El debut de Portugal en la Copa del Mundo 2026 dejó un sabor amargo tras el sorpresivo empate 1-1 ante la República Democrática del Congo, pero las mayores réplicas sísmicas ocurrieron en los micrófonos de la prensa internacional.
Thierry Henry, uno de los analistas más respetados del planeta, no se guardó nada y señaló directamente a Cristiano Ronaldo como el principal freno del esquema ofensivo de los lusos.
Durante la cobertura posterior al encuentro en la cadena Fox, la leyenda del Arsenal y el Barcelona argumentó que el astro de 41 años saltó a la cancha condicionado por la presión mediática.
Después de ver cómo figuras de la talla de Lionel Messi, Kylian Mbappé y Erling Haaland acapararon los reflectores con goles en sus respectivos debuts mundialistas, Henry sugirió que Ronaldo priorizó el protagonismo individual sobre las necesidades del equipo, afectando drásticamente su toma de decisiones.
El duro golpe táctico de Henry
Para el campeón del mundo de 1998, el problema de "CR7" no es la falta de puntería, sino una falla estructural en sus movimientos que termina facilitándole el trabajo a los defensores rivales en lugar de abrir espacios para sus propios compañeros.

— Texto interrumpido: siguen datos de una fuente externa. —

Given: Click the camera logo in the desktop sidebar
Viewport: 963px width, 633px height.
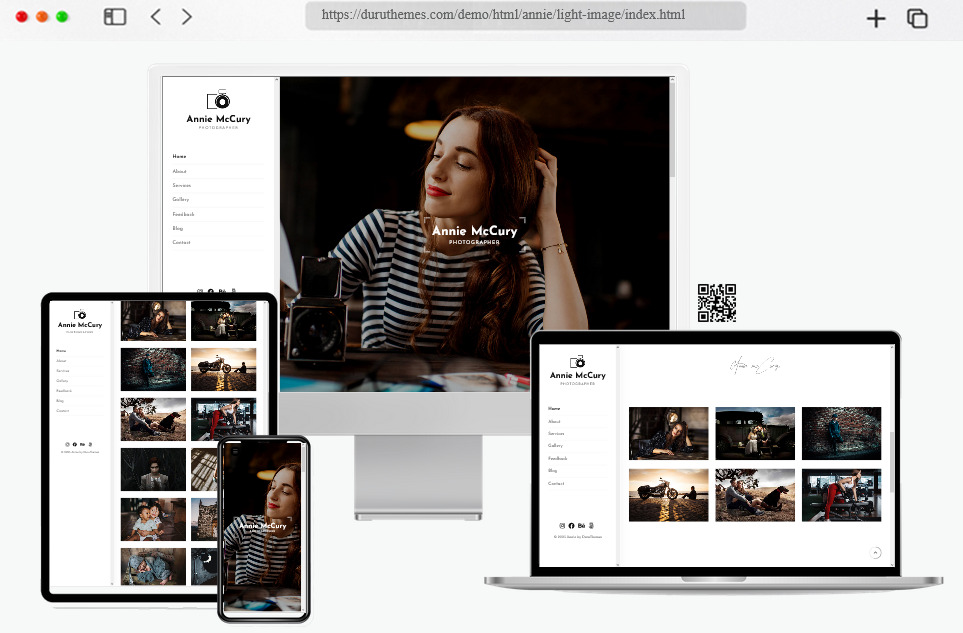Looking at the screenshot, I should pyautogui.click(x=217, y=100).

Hay algo importante que la gente debe entender: el equipo necesita marcar, no tú. Porque él quiere marcar, termina ocupando la línea del pase hacia atrás y facilita el trabajo de los defensores. Mi punto es simple: el equipo necesita marcar, no una sola persona
Henry detalló minuciosamente varias jugadas ofensivas de los dirigidos por Roberto Martínez, explicando cómo el posicionamiento del '7' encimó y asfixió a Bruno Fernandes, el principal motor y generador de juego del mediocampo portugués.
El gran dilema de Portugal para 2026
Las declaraciones del exdelantero abren un debate incómodo pero necesario en el seno de la selección europea. La vigencia física y el estatus histórico del máximo goleador de selecciones siguen siendo indiscutibles, su peso táctico empieza a transformarse en un arma de doble filo.
La conclusión de Henry es tajante: si Portugal aspira legítimamente a levantar la Copa del Mundo en 2026, debe encontrar la manera de potenciar a una de las generaciones de futbolistas más talentosas de su historia, sin permitir que el funcionamiento colectivo quede completamente condicionado bajo la enorme sombra de su capitán.